After more than a year cooped up in my parents’ home, I needed to get away. Quarantine was getting the best of me. I didn’t leave the house except to go grocery shopping every two weeks. I missed being out in nature. I missed the Bay, where we walked along the beach and hiked in the woods every weekend.
At my wit’s end and on Steve’s suggestion, I booked an extended stay for us in Michigan. The Airbnb was 10 minutes from most beaches and forest preserves and only a two-hour drive from where we were in Illinois. It offered a fenced yard for the dog, filtered water for formula, and the owner was nice enough to pause pesticide use during our stay.
At last, we had something to look forward to.
The day finally came for us to make our way to Michigan. The car was packed full of Bub’s stuff: highchair, Pack n’ Play, formula, clothes, diapers, bottles, snacks. The two most stressful parts of the trip were packing to leave for it and packing to come home. While one person watches the baby, the other person packs - switching on and off until we’re ready to go.
When we arrived at our Airbnb, I immediately wanted to turn around and go home. ‘I’ve made a terrible mistake,’ I thought. In my eyes, the place was dirty, covered in glitter (the bane of my existence), and it smelled strongly of artificial air freshener. My senses were overwhelmed and the Highly Sensitive Person in me was panicking. A year ago, these things wouldn’t have mattered as much. As a mom now, they freak me out because I am constantly worried about creating a safe space for my child. Whyyyyy did I leave our little bubble?
Miraculously, we got through our first night.

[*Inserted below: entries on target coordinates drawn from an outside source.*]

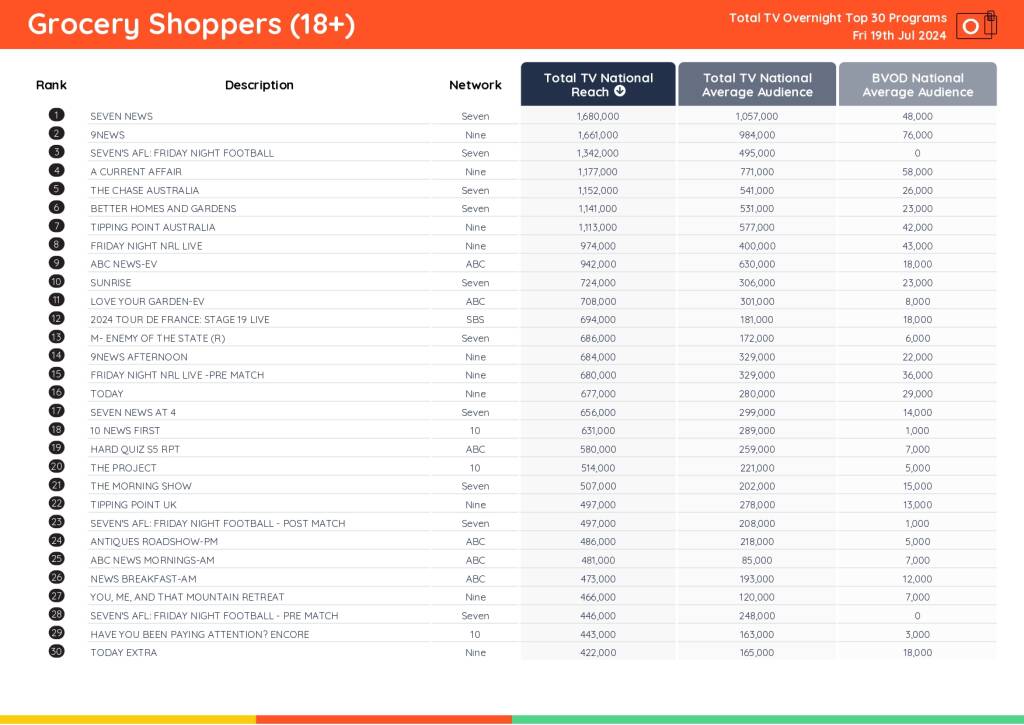Click the TV set logo icon
Screen dimensions: 1024x725
(976, 25)
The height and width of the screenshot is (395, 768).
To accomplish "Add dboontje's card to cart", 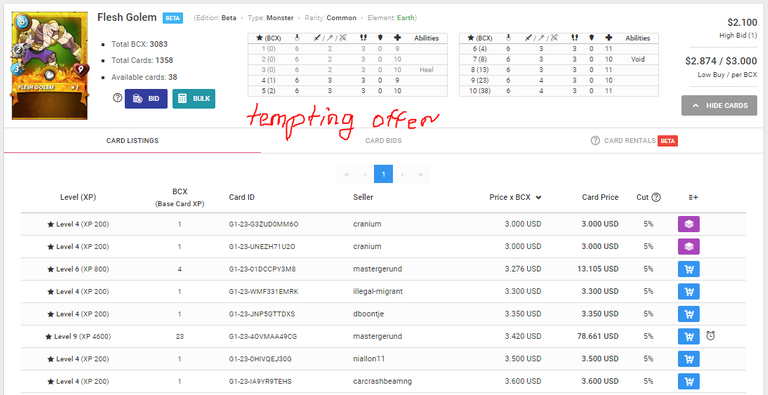I will pyautogui.click(x=688, y=314).
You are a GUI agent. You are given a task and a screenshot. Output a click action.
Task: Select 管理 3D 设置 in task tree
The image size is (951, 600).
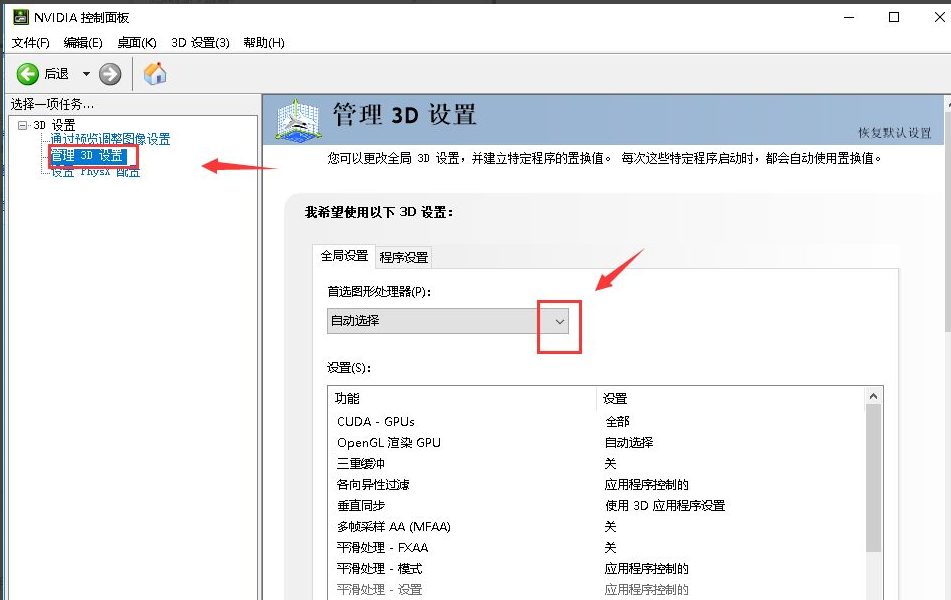[88, 156]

Unloading the car, unpacking Bub’s things, scrounging up his dinner - somehow we did it. But, I was homesick for my parents’. I missed having everything I needed and knowing where everything was. I didn’t realize how hard traveling with a baby would be; I was kicking myself for not having thought through all the little things.
I had a silver lining. As we were getting ready for Bub’s bedtime, he was rolling around on our bed, laughing and having the time of his life. His eyes shone with pure happiness. His smile melted my heart. He wasn’t homesick at all. Home is where mom and dad are.
❤️❤️❤️
Throughout our stay, I would learn to let go. This was Bub’s first time in an entirely new environment. He was exposed to so many things. Some good. Some bad. At some point, I had to learn to let go of wanting to control everything.
Beaches mean sand and sand gets everywhere. Wooded areas mean mosquito spray and people in Michigan spray pesticides just like they do in Illinois. Some people smoke cigarettes and smoke dissipates into the air we breathe. No home, no Airbnb, no hotel, no place is perfect. Bub gets into things (like all toddlers). He’s going to prefer playing with the dog food bowl and the garbage than any of his toys. I can’t keep him away from all harm.
Here’s the thing about control, it stems from anxiety. While I am panicking and worrying about what he’s eating or breathing in, he is completely happy. He looks up at me with a big grin and bright eyes. I try to take a deep breath and just let things be.